Difficile… conoscendo l’uomo ce ne vorrebbero 3 o 4, contemporaneamente. Pandemia- frenesia- monotonia: tre parole, tre mesi, tre fasi… tre Dpcm!
Questa voglia naturale e irrefrenabile di socializzare omnibus viribus mi ha fatto finire per passare poco tempo con me stesso e siccome mi conosco bene, ho iniziato a sentirmi un po’ trascurato.
Sono passato troppo in fretta dalla voglia di non avere pensieri alla necessità di pensare e ho trovato un po’ di tranquillità in un cielo schiarito, in un vento di maestrale e in una coppia di maturandi alle prese con Schopenhauer: la loro spensieratezza, il loro stupor Mundi, la loro voglia di scoprire la vita dopo il Liceo mi ha fatto realizzare che, per una buona volta, non siamo noi ad essere debitori con la vita ma è lei ad esserlo con noi!
“Questa vita ci deve innanzitutto dei soldi” direbbe qualche cinico-materialista, anche se, considerando quanti ne abbiamo risparmiati di vizi e sfizi, forse stiamo pari.
Questa vita ci deve del lievito di birra, perché proprio quando ci eravamo rassegnati all’italianissima abitudine di andare a mangiare una pizza, ci ha dato una grande lezione: quante cose, o persone, diamo per scontate fino a quando non spariscono?
Questa vita ci deve dei sogni felici perché chi dice di non aver avuto gli incubi durante questi “domiciliari” mente: io per esempio ho sognato di fare una passeggiata per poi ricordarmi di essere in Lockdown! Che disastro! MI accorgo di essere vestito da Superman… ma senza scarpe! Cerco di scappare ma come se non bastasse non riuscivo neanche a ricordare la strada di casa! Dato che, nel sogno, noto una macchina della Guardia Di Finanza a dirigere il traffico (per un finanziere, un incubo), avrei potuto chiedere indicazioni ma il terrore di pagare 400 dream-coin, moneta onirica, avrà prevalso e ho dovuto aspettare di risvegliarmi tutto sudato.
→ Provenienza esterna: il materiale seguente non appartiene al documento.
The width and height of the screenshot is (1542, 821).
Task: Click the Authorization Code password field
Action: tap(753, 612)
Questa vita ci deve un po’ di serenità, perché chi è nato dagli anni ‘90 in poi ha costruito sull’insicurezza i pilastri della propria esistenza e adesso rischia addirittura di ritrovarsi senza fondamenta.
Questa vita ci deve un po’ di amori, nati e morti in quarantena anche se forse è meglio così. D’altronde, il distanziamento sociale è come il vento: “spegne i fuochi piccoli e accende quelli grandi!”
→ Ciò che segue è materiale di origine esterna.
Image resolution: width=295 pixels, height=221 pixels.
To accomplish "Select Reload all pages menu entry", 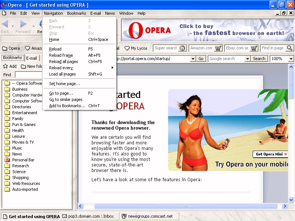I will (63, 62).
Questa vita ci deve il giubottino di pelle, il maglioncino più leggero, il mal di gola per la sciarpa andata via al primo sole, uscire la mattina a maniche corte e tornare a casa la sera con il piumino “100 grammi”.
Questa vita ci deve una Primavera perché viviamo troppo poco per perdercene una! Firmerei per viverne ottanta in questa mia quarantena sul pianeta Terra anche se so benissimo che una volta al capolinea farò di tutto per richiedere il bonus 600 giorni per la mia Partita-Vita.
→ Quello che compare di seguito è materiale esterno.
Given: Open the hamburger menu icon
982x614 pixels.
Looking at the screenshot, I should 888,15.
Questa vita ci deve una Primavera perché lei è la ragazza da sposare che nessuno si fila perché tutti pensano alla ragazza scosciata, l’Estate.
Questa vita ci deve una Primavera perché se fossimo stati rinchiusi a gennaio e febbraio nessuno se ne sarebbe accorto mentre lei da sempre è sinonimo di libertà!
“Libertà va cercando, ch’è sì cara, come sa chi per lei vita rifiuta”: perché se la libertà è un bicchiere di tonica, la Primavera è una lacrima di gin.”